Bernd Schleder a fait part de son expérience pratique en matière d’évaluation et d’assainissement de bois contaminés par des biocides du point de vue d’un expert en bois. Ses prestations d’expertise comprennent généralement différentes analyses en collaboration avec des instituts de mesure, afin de pouvoir procéder à une évaluation du potentiel de danger. Il élabore ensuite un plan A+S ainsi qu’une sélection de méthodes d’assainissement ou de nettoyage appropriées. Un contrôle à long terme permet de mesurer le succès d’une mesure. Schleder a affirmé qu’il n’est pas possible d’obtenir un appauvrissement à 100 % des polluants par des procédés mécaniques dans l’ensemble de la structure des matériaux et qu’une zone contaminée doit donc continuer à être considérée comme telle même après l’assainissement. Cependant, le potentiel de risque peut être considérablement réduit par différentes mesures.

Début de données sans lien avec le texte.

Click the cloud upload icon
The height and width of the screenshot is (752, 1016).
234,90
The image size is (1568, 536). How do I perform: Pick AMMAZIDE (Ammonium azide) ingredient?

Conclusion : réduction vs. décontamination
Au cours de l’atelier, il est apparu clairement à quel point il est difficile, dès la première étape, de percevoir et d’accepter qu’une contamination par biocide est fondamentalement présente – probablement pratiquement sur chaque objet. En résumé, les recherches en cours et l’engagement des participants ont permis d’élaborer des solutions prometteuses à la problématique des biens culturels contaminés par des biocides. Pour pouvoir détecter et donc nommer les biocides, on travaille également sur des méthodes de détection aussi non destructives et pertinentes que possible. Jusqu’à présent, la recherche sur le nettoyage et donc la décontamination s’est concentrée sur les surfaces en bois. Les méthodes présentées ici semblent superficielles. La recherche, tant sur la détection que sur les différentes méthodes de décontamination, se poursuit. D’autres matériaux organiques sont également concernés par la pollution biocide. Les textiles constituent un groupe important. Dans ce domaine, il a été démontré que le nettoyage au dioxyde de carbone liquide est efficace. Il est donc urgent de poursuivre les recherches dans ce domaine. Le besoin évident est également de pouvoir travailler avec une installation techniquement équipée pour pouvoir nettoyer des collections entières. Il convient de noter que dans la plupart des cas, on parle de décontamination, ce qui peut conduire à des erreurs d’appréciation quant à la sécurité de la manipulation des objets de collection contaminés. Il s’agit plus souvent d’une réduction de la charge en biocides, mais qui apporte aussi un grand bénéfice pour la préservation de la santé des personnes qui doivent travailler dans l’environnement d’un objet contaminé.
Une publication sur les projets présentés sera prochainement éditée.